Britain’s Forgotten Citizens | History Today - 9 minutes read


Ben Jones

The debates around the Windrush scandal of 2018, which saw people wrongly deported by the UK Home Office, reactivated discussions of Britishness, race and belonging. They also triggered references to history, from the traffic of enslaved Africans to Caribbean plantations, giving credence to Michel-Rolph Trouillot’s assertion that ‘the past is only past because there is a present’. But, for all this, the historical retrospective went back to the Empire Windrush’s landing in 1948, but then made a chronological jump to the days of enslavement. This all but silences 110 years of British colonial history, from 1838 to 1948, a period when ‘loyalty to king and empire’ and ‘the glory, protection and civilisation that the British Empire bestowed’ became central to the colonial project. But also during that period, about a third of a million British subjects became part of an intra-Caribbean diaspora in the Americas, in places such as Panama, Costa Rica, Guatemala, Honduras, the Dominican Republic and Cuba. There, they worked in (mostly) US-driven infrastructure projects and agro-industrial export enterprises. Therein lies the immediate pre-history of the Windrush generation, in experiences that illustrate an older, contentious history between blackness and Britishness, outside the imperial domain.

British in the Caribbean

During the late 19th and early 20th centuries, black British Caribbean migrants in Hispanic territories made assertive demands for British support and requested services from Foreign Office personnel. But, the historian Glenn Chambers concludes: ‘Despite the propensity for West Indians to claim British citizenship in Honduras, the British Empire did not take the needs of its black citizenry abroad seriously.’ Indeed, the sociologist Moji Anderson, in her study of the 1918-19 banana workers’ strike on the United Fruit Company lands straddling Costa Rica and Panama, shows that ‘racist attitudes of consular officials did play a part in prejudicing the evaluation of the strike’, even as these officials acted on their obligations to British subjects.
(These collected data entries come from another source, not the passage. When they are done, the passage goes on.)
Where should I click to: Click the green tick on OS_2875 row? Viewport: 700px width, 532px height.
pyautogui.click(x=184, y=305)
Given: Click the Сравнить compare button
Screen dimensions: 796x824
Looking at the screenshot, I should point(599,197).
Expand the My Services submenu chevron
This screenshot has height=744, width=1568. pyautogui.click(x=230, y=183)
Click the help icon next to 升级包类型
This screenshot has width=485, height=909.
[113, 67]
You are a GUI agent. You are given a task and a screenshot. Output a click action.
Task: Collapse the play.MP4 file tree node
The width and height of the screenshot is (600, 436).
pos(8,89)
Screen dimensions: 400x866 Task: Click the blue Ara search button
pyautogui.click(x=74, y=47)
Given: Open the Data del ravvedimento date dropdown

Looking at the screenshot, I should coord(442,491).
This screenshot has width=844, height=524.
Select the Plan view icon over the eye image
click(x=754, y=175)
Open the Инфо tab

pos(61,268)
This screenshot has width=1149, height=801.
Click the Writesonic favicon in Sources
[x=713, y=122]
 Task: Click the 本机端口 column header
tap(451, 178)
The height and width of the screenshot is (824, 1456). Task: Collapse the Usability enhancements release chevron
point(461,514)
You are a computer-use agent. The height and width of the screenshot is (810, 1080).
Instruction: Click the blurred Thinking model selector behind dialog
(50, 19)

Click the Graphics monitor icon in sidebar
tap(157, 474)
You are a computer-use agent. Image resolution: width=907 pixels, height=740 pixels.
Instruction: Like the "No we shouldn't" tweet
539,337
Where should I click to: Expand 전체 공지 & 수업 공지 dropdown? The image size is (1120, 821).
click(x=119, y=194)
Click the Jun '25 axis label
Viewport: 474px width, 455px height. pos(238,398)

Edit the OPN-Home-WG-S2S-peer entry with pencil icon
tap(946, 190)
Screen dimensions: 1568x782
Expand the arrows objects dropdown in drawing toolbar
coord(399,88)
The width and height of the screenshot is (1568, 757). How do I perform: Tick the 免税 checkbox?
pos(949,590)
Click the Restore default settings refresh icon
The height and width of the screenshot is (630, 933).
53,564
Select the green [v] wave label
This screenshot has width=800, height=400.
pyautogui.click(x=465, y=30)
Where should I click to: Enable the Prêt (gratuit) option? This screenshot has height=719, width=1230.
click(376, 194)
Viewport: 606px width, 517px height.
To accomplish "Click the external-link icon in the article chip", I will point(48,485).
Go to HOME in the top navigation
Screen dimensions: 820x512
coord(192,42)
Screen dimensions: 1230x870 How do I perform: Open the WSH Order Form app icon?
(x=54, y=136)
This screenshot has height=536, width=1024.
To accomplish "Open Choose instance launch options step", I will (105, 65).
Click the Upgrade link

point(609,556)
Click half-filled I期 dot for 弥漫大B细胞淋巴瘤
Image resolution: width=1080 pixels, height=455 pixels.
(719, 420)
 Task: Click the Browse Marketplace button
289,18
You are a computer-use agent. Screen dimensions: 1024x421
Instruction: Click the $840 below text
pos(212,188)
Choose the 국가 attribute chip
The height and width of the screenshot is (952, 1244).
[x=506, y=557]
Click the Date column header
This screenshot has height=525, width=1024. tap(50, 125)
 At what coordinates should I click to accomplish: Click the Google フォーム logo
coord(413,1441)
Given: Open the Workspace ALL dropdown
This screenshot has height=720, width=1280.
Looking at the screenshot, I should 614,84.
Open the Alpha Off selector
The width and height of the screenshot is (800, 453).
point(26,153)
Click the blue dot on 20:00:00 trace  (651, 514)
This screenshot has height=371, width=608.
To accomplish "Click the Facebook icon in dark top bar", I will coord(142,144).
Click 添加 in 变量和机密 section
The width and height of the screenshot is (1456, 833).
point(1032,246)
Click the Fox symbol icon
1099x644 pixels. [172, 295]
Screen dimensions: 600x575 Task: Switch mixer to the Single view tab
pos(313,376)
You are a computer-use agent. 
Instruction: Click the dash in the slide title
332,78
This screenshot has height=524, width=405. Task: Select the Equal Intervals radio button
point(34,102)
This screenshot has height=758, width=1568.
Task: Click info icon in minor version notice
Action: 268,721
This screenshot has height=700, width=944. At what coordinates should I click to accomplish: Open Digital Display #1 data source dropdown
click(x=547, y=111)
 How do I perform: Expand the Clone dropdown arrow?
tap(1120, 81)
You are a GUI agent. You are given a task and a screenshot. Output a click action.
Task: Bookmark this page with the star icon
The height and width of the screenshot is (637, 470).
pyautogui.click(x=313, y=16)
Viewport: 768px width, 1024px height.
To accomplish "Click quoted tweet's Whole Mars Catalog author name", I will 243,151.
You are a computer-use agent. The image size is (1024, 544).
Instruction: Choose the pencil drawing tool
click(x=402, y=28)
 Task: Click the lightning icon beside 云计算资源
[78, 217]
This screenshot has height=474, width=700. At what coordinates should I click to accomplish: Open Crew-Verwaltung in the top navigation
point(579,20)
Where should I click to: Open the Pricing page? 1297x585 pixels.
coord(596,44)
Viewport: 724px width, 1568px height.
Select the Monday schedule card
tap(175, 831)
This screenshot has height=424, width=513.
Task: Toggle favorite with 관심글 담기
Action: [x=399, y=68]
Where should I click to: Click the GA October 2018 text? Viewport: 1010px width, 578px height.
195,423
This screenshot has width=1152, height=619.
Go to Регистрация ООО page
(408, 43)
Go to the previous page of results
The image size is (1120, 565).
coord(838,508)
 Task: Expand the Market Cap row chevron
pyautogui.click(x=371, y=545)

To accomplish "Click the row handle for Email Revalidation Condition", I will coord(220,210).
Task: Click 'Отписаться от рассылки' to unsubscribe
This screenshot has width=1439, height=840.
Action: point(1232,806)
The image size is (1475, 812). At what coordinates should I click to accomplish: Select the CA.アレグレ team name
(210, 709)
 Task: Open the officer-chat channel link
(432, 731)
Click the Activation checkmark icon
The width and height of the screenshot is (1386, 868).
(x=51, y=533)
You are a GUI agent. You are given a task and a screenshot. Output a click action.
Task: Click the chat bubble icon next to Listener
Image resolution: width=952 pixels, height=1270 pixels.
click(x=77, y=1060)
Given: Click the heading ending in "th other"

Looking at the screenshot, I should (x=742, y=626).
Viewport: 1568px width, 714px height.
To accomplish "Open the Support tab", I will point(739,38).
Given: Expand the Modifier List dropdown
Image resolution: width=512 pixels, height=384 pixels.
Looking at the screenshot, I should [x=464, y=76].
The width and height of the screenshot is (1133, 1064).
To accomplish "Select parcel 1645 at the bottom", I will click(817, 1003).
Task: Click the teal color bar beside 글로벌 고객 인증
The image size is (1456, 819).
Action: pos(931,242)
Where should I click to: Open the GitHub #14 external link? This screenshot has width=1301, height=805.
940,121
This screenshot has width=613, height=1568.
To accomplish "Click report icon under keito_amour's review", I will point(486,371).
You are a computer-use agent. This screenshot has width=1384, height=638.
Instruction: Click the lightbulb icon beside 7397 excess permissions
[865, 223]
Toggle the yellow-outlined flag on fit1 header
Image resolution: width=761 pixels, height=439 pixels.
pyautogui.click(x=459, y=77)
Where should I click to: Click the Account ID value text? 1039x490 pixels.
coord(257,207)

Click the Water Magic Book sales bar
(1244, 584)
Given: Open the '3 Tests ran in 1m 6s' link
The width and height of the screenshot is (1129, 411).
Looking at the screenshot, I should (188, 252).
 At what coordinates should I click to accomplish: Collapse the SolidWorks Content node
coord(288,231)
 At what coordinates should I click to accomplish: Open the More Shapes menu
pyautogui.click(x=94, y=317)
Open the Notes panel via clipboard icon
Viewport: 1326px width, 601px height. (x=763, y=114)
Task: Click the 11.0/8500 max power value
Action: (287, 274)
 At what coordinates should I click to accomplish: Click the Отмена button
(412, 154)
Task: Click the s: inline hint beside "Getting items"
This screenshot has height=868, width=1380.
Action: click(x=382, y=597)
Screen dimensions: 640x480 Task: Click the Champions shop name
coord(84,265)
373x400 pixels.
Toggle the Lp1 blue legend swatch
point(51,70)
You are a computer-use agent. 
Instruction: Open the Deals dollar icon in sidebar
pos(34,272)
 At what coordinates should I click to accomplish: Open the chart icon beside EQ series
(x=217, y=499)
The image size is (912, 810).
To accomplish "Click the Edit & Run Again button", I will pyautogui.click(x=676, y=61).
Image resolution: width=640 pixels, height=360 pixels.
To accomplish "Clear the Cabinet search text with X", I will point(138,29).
The criticism of Foreign Office personnel for not paying full attention to the claims of Caribbean British subjects was also true of the Dominican Republic. In the northern coastal town of Puerto Plata in 1930, migrant workers accused the vice consul of failing to protect them against ‘inhuman treatment inflicted on British subjects’ that was ‘degrading to our nationality’. A letter to the British consul in the capital, co-signed by 93 members of the ‘British Defense Society’, argued that the vice consul’s ‘disinterested attitude’ was ‘due to the fact of his not being born and bred a Britisher – and thus his vague opinion as to the principles of equality and mutual respect, upon which the great British Empire is founded’. As people ‘of British birth and ideals’, they therefore requested that a new vice consul be appointed.

British consuls were also criticised in Cuba, where more than 140,000 British Antilleans went as migrants between 1898 and 1948. Consuls were part of diplomatic disputes with the Cuban government regarding abuses against British subjects in Cuba, as exemplified in the aftermath of the 1917 massacre in Jobabo and the white papers about ill-treatment on the island published in 1924. But this diplomatic representation was tainted by racial differences within the British Empire, not unlike those that would later become evident in the UK after 1948 (and, certainly, in 2018). In a statement that displays the treatment received by British subjects based on race, for example, the Barbadian Joseph Hall wrote from prison claiming to British authorities that no representative ‘came to see if I was white or black’. The accusation, however, was deemed ‘inexact’ by the consuls and no further explanation was given. The racial distinctions around British subjecthood were evident in a report on the Cienfuegos vice consulate in the 1920s by Inspector T.D. Dunlop, in which he stated: ‘Besides the 12 white British subjects in Cienfuegos, there is a floating population of about 100 coloured Jamaicans.’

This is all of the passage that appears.